What I'm more wondering about is like, the usual derivative has a justification that it's the best linear approximation, does there exist analogous statement for functional derivative? And now do we even rigorously state this and can we derive this definition of functional derivative using this rigorous statement

Ah I see, hm. I haven't seen an analogous statement to best linear approximation, like viewing it in terms of variations is where I've seen it discussed the most

https://math.stackexchange.com/questions/103081/taylor-expansion-of-functional

I found this

The taylor expansion

Maybe this can help with justifying

It would make sense for the first term to be $\int\pdv{F}{\rho}\phi$ since we have a sum of the coordinates in the finite dimensional case

Whoemily

As I think about your question, first and second variations are analogous to first and second order approximations

The Radon-Nikodym bit is directly from Riesz-Representation so it should just come down to working things out analogous to a finite dimensional case

Hmm you can actually arive at this definition if you define the derivative to be ${\pdv{F}{\rho}}(\phi)=\lim_{\ep\to0}\frac{F[\rho+\ep\phi]-F[\rho]}{\ep\phi}$

Whoemily

But the calculation feels purely symbolic I can't quite put them in the right context

for the Gateaux differential, not really, it doesn't have to be linear

You would need a Frechet derivative

But afaik they typically define the functional derivative using the Gateaux derivative

How do we justify that maximizing a functional equates to setting gateaux derivative to 0?

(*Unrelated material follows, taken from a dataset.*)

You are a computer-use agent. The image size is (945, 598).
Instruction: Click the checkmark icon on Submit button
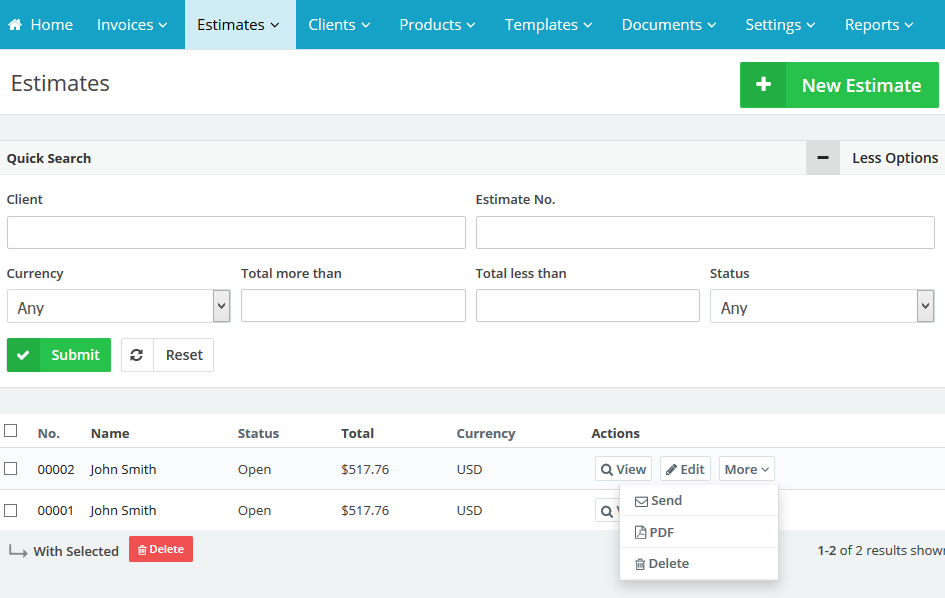23,355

in a similar way you justify nabla f = 0 being the stationary points of f

You're simply taking derivatives wrt "vectors", and those vectors happen to be functions

Well I know the intuition but how should you prove that?

Oh

Basically the gradient in each "direction" should be 0 but in this case direction is a function

When you write $\langle \frac{\delta F}{\delta \rho}, \phi\rangle = \int_{\Omega} \frac{\delta F}{\delta \rho} \phi = \partial_{\phi} F$

criver

You see that the functional derivative dF/drho is really the counterpart to the gradient

Calculus of variations

But the idea is similar to standard calc yes

The only difference is that your vector space is made up of functions now

Note that even if the Gateaux derivative exists, this doesn't mean that the Frechet derivative or gradient do

So the definition $\partial_{\phi} F(u) = \lim_{\epsilon\to 0} \frac{F(u+\epsilon \phi)-F(u)}{\epsilon}$

criver

Jusr gives you the directional/Gateaux derivative

This being equal to inner product of the functional derivative with phi requires a little bit more

Ok I think I got it now thanks

Where can I read more about these things?

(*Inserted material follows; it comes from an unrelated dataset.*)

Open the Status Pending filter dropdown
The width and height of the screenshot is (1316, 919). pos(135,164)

Ahhh I finally see what you meant by L^2 gradient

That was really helpful thx

Sorry I realized that I wasn't as descriptive as I should have been there

As for books, Calculus of Variations by Filip Rindler seems to have everything you'd be interested in

https://encyclopediaofmath.org/wiki/Gâteaux_variation
https://encyclopediaofmath.org/wiki/Gâteaux_differential
https://encyclopediaofmath.org/wiki/Gâteaux_derivative
https://encyclopediaofmath.org/wiki/Differential
https://encyclopediaofmath.org/wiki/Fréchet_differential
https://encyclopediaofmath.org/wiki/Fréchet_derivative
https://encyclopediaofmath.org/wiki/Differentiation_of_a_mapping

https://encyclopediaofmath.org/wiki/Gradient
This part is actually misleading if you compare to other resources. I prefer the definition where the gradient is the Riesz representer of the Frechet derivative, and as such it requires a Hilbert space structure unlike the Frechet derivative.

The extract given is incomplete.